The partial derivative \(f_x(1.75,-1.5)\) measures the slope of the line tangent to the trace given by \(y=-1.5\text{.}\) The tangent line we are examining is changing in the \(x\)-direction (parallel to the \(x\)-axis). When we look at \(f_{xy}\text{,}\) we are taking the partial derivative of \(f_x\) with respect to \(y\text{,}\) \(\frac{\partial}{\partial y} \Bigl[ f_x \Bigr]\text{.}\) So we are looking at how the slope of the tangent line in the \(x\)-direction will change when we vary the \(y\)-coordinate a little bit. We would approximate \(f_{xy}(1.75,-1.5)\) with the following difference quotient:
\begin{equation*}
\frac{f_x(1.75,-1.5+h)-f_x(1.75,-1.5)}{h}
\end{equation*}
You might think of sliding your pencil down the trace with \(x=1.5\) so that the pencil is in the \(x\)-direction and tangent to the surface. In Figure 11.4.9, the pencil would be the black tangent line drawn. You can use the slider at the top of Figure 11.4.9 to change the \(y\)-coordinate of the point where the black tangent line is drawn. You should look at what happens to the slope of the black tangent line as you increase the \(y\)-coordinate with the slider. The tangent line in the \(x\)-direction at the point \((1.75,-1.5)\) is drawn in gray for reference purposes.
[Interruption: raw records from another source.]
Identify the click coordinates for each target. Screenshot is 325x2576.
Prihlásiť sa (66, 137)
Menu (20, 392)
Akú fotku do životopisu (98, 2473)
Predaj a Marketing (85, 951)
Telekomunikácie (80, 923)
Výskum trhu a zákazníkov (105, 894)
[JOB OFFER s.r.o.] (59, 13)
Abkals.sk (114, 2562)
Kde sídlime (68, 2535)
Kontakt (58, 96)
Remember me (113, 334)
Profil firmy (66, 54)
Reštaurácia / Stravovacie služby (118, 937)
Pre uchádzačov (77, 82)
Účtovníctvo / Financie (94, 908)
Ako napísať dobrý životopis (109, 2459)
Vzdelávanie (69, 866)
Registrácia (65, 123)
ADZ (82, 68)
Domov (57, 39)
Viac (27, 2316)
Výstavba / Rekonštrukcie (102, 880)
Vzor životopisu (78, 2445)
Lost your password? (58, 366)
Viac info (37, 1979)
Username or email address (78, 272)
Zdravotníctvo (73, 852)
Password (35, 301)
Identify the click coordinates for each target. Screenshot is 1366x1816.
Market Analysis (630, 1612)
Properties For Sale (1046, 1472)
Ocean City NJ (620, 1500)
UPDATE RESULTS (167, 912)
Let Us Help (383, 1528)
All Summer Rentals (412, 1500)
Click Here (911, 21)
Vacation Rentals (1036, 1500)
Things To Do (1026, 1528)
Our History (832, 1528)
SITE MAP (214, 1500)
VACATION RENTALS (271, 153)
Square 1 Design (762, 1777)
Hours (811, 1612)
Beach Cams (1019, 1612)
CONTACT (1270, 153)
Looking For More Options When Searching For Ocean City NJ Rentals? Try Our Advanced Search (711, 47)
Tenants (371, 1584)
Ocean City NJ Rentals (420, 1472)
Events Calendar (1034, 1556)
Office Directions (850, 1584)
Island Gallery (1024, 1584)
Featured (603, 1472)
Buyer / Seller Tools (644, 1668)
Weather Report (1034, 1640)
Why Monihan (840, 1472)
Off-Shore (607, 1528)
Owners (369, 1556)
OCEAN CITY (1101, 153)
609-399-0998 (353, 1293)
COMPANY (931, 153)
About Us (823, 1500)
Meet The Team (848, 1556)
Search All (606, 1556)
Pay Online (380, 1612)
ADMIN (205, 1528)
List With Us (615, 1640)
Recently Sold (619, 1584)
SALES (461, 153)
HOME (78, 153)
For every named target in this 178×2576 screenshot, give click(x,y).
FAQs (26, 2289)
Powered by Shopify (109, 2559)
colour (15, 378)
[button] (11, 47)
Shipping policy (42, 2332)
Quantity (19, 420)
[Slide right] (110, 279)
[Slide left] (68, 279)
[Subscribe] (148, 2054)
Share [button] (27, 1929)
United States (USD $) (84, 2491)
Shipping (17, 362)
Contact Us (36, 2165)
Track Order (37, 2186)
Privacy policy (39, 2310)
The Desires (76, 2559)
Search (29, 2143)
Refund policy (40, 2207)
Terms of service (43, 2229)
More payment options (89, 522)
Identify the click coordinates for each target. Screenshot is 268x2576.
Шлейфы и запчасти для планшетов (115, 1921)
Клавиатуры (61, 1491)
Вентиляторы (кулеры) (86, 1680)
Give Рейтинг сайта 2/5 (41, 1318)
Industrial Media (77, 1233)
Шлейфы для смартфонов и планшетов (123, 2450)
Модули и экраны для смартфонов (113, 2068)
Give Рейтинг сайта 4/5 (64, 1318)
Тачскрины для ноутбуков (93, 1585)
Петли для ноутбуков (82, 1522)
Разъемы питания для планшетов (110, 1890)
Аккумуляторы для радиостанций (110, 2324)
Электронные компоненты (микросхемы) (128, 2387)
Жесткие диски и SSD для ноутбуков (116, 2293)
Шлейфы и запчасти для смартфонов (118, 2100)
Based on your exploration with Figure 11.4.9, write a few sentences about whether \(f_{xy}(1.75, -1.5)\) is positive or negative and justify your reasoning.
(d)
Compute \(f_{xy}(x,y)\) algebraically and evaluate \(f_{xy}(1.75, -1.5)\text{.}\) Write a couple of sentences about how this value compares with your observations in the previous task.
(e)
We know that \(f_{xx}(1.75, -1.5)\) measures the concavity of the \(y = -1.5\) trace, and that \(f_{yy}(1.75, -1.5)\) measures the concavity of the \(x = 1.75\) trace. What do you think the quantity \(f_{xy}(1.75, -1.5)\) measures?
(f)
On Figure 11.4.10, the trace with \(y = -1.5\) is highlighted with the point \((1.75,-1.5,f(1.75,-1.5))\) drawn in black. Sketch three tangent lines whose slopes correspond to the value of \(f_{yx}(x,-1.5)\) for three different values of \(x\) (near \(x=1.75\)). Use your tangent lines to state whether \(f_{yx}(1.75, -1.5)\) is positive or negative. Justify your reasoning and describe what you think \(f_{yx}(1.75, -1.5)\) measures.